** start of Data lines **

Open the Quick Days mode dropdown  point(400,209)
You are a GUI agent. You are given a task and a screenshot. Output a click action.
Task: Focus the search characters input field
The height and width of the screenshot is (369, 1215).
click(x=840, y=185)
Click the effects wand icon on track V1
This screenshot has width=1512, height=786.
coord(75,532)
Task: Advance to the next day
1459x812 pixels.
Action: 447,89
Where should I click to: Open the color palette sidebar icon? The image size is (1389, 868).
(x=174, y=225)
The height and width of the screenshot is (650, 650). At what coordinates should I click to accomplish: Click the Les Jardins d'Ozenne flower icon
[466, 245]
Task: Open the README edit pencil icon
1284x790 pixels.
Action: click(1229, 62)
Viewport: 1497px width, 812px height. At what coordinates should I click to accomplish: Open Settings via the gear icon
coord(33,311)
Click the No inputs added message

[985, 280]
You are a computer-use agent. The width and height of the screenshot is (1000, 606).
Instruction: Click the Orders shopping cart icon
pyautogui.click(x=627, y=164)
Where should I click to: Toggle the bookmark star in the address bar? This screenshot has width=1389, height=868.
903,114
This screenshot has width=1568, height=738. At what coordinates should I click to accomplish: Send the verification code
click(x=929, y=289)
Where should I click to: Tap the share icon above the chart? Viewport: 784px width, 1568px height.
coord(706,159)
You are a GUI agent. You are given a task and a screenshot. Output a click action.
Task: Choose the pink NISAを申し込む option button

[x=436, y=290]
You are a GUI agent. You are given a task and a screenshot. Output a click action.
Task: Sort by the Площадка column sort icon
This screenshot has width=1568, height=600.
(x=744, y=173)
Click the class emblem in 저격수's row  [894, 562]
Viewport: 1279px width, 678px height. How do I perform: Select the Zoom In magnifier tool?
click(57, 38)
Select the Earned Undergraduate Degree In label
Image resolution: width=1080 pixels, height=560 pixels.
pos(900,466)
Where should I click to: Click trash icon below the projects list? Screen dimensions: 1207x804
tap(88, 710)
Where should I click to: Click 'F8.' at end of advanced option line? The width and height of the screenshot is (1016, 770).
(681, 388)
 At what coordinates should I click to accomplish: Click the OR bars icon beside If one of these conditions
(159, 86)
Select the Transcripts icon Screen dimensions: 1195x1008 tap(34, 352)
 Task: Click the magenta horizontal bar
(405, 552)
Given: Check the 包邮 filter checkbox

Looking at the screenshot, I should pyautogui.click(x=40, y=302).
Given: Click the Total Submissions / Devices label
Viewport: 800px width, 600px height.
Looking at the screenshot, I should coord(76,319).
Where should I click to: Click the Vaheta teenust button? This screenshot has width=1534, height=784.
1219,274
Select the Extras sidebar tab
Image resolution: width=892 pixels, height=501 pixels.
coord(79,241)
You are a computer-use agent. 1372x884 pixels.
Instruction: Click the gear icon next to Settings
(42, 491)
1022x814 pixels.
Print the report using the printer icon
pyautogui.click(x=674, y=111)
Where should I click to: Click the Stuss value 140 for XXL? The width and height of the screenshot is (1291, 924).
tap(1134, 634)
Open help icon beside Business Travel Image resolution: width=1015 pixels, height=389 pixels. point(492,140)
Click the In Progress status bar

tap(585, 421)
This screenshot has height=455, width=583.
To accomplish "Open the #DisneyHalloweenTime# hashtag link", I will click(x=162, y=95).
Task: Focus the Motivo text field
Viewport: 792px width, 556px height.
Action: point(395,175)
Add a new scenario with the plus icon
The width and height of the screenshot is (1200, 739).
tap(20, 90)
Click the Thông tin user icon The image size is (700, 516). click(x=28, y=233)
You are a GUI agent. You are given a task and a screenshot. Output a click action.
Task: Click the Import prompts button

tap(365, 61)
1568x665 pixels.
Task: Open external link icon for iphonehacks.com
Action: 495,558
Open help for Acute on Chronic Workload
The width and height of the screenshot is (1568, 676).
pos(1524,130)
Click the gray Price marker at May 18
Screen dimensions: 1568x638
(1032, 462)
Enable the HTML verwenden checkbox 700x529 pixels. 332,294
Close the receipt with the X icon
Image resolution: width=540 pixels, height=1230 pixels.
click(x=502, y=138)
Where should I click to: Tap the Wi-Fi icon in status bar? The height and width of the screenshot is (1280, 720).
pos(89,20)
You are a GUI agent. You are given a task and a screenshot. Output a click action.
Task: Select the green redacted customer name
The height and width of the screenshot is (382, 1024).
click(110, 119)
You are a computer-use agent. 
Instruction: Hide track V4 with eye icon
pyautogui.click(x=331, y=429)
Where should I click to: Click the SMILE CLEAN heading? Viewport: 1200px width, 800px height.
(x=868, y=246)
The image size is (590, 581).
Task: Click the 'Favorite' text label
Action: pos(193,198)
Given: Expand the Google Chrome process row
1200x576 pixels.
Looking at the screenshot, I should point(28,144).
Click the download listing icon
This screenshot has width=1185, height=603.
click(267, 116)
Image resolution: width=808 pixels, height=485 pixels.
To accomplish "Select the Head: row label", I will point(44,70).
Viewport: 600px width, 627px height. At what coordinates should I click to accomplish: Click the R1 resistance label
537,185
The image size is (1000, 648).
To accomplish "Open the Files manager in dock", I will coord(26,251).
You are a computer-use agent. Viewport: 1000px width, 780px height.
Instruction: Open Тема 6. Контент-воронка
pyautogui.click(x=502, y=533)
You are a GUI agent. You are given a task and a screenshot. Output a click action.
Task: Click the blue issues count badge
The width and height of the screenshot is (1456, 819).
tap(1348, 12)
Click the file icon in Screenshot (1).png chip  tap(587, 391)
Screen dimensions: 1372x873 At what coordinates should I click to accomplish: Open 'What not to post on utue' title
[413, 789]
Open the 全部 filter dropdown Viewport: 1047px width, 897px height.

** end of Data lines **

» Goal: Write out all the rows above again, substituting "UI agent" for every "GUI agent" and leaving everything else as it is.

» Exercise solution:
Open the Quick Days mode dropdown  point(400,209)
You are a UI agent. You are given a task and a screenshot. Output a click action.
Task: Focus the search characters input field
The height and width of the screenshot is (369, 1215).
click(x=840, y=185)
Click the effects wand icon on track V1
This screenshot has width=1512, height=786.
coord(75,532)
Task: Advance to the next day
1459x812 pixels.
Action: 447,89
Where should I click to: Open the color palette sidebar icon? The image size is (1389, 868).
(x=174, y=225)
The height and width of the screenshot is (650, 650). At what coordinates should I click to accomplish: Click the Les Jardins d'Ozenne flower icon
[466, 245]
Task: Open the README edit pencil icon
1284x790 pixels.
Action: click(1229, 62)
Viewport: 1497px width, 812px height. At what coordinates should I click to accomplish: Open Settings via the gear icon
coord(33,311)
Click the No inputs added message

[985, 280]
You are a computer-use agent. The width and height of the screenshot is (1000, 606).
Instruction: Click the Orders shopping cart icon
pyautogui.click(x=627, y=164)
Where should I click to: Toggle the bookmark star in the address bar? This screenshot has width=1389, height=868.
903,114
This screenshot has width=1568, height=738. At what coordinates should I click to accomplish: Send the verification code
click(x=929, y=289)
Where should I click to: Tap the share icon above the chart? Viewport: 784px width, 1568px height.
coord(706,159)
You are a UI agent. You are given a task and a screenshot. Output a click action.
Task: Choose the pink NISAを申し込む option button

[x=436, y=290]
You are a UI agent. You are given a task and a screenshot. Output a click action.
Task: Sort by the Площадка column sort icon
This screenshot has width=1568, height=600.
(x=744, y=173)
Click the class emblem in 저격수's row  [894, 562]
Viewport: 1279px width, 678px height. How do I perform: Select the Zoom In magnifier tool?
click(57, 38)
Select the Earned Undergraduate Degree In label
Image resolution: width=1080 pixels, height=560 pixels.
pos(900,466)
Where should I click to: Click trash icon below the projects list? Screen dimensions: 1207x804
tap(88, 710)
Where should I click to: Click 'F8.' at end of advanced option line? The width and height of the screenshot is (1016, 770).
(681, 388)
 At what coordinates should I click to accomplish: Click the OR bars icon beside If one of these conditions
(159, 86)
Select the Transcripts icon Screen dimensions: 1195x1008 tap(34, 352)
 Task: Click the magenta horizontal bar
(405, 552)
Given: Check the 包邮 filter checkbox

Looking at the screenshot, I should pyautogui.click(x=40, y=302).
Given: Click the Total Submissions / Devices label
Viewport: 800px width, 600px height.
Looking at the screenshot, I should coord(76,319).
Where should I click to: Click the Vaheta teenust button? This screenshot has width=1534, height=784.
1219,274
Select the Extras sidebar tab
Image resolution: width=892 pixels, height=501 pixels.
coord(79,241)
You are a computer-use agent. 1372x884 pixels.
Instruction: Click the gear icon next to Settings
(42, 491)
1022x814 pixels.
Print the report using the printer icon
pyautogui.click(x=674, y=111)
Where should I click to: Click the Stuss value 140 for XXL? The width and height of the screenshot is (1291, 924).
tap(1134, 634)
Open help icon beside Business Travel Image resolution: width=1015 pixels, height=389 pixels. point(492,140)
Click the In Progress status bar

tap(585, 421)
This screenshot has height=455, width=583.
To accomplish "Open the #DisneyHalloweenTime# hashtag link", I will click(x=162, y=95).
Task: Focus the Motivo text field
Viewport: 792px width, 556px height.
Action: point(395,175)
Add a new scenario with the plus icon
The width and height of the screenshot is (1200, 739).
tap(20, 90)
Click the Thông tin user icon The image size is (700, 516). click(x=28, y=233)
You are a UI agent. You are given a task and a screenshot. Output a click action.
Task: Click the Import prompts button

tap(365, 61)
1568x665 pixels.
Task: Open external link icon for iphonehacks.com
Action: 495,558
Open help for Acute on Chronic Workload
The width and height of the screenshot is (1568, 676).
pos(1524,130)
Click the gray Price marker at May 18
Screen dimensions: 1568x638
(1032, 462)
Enable the HTML verwenden checkbox 700x529 pixels. 332,294
Close the receipt with the X icon
Image resolution: width=540 pixels, height=1230 pixels.
click(x=502, y=138)
Where should I click to: Tap the Wi-Fi icon in status bar? The height and width of the screenshot is (1280, 720).
pos(89,20)
You are a UI agent. You are given a task and a screenshot. Output a click action.
Task: Select the green redacted customer name
The height and width of the screenshot is (382, 1024).
click(110, 119)
You are a computer-use agent. 
Instruction: Hide track V4 with eye icon
pyautogui.click(x=331, y=429)
Where should I click to: Click the SMILE CLEAN heading? Viewport: 1200px width, 800px height.
(x=868, y=246)
The image size is (590, 581).
Task: Click the 'Favorite' text label
Action: pos(193,198)
Given: Expand the Google Chrome process row
1200x576 pixels.
Looking at the screenshot, I should point(28,144).
Click the download listing icon
This screenshot has width=1185, height=603.
click(267, 116)
Image resolution: width=808 pixels, height=485 pixels.
To accomplish "Select the Head: row label", I will point(44,70).
Viewport: 600px width, 627px height. At what coordinates should I click to accomplish: Click the R1 resistance label
537,185
The image size is (1000, 648).
To accomplish "Open the Files manager in dock", I will coord(26,251).
You are a computer-use agent. Viewport: 1000px width, 780px height.
Instruction: Open Тема 6. Контент-воронка
pyautogui.click(x=502, y=533)
You are a UI agent. You are given a task and a screenshot. Output a click action.
Task: Click the blue issues count badge
The width and height of the screenshot is (1456, 819).
tap(1348, 12)
Click the file icon in Screenshot (1).png chip  tap(587, 391)
Screen dimensions: 1372x873 At what coordinates should I click to accomplish: Open 'What not to post on utue' title
[413, 789]
Open the 全部 filter dropdown Viewport: 1047px width, 897px height.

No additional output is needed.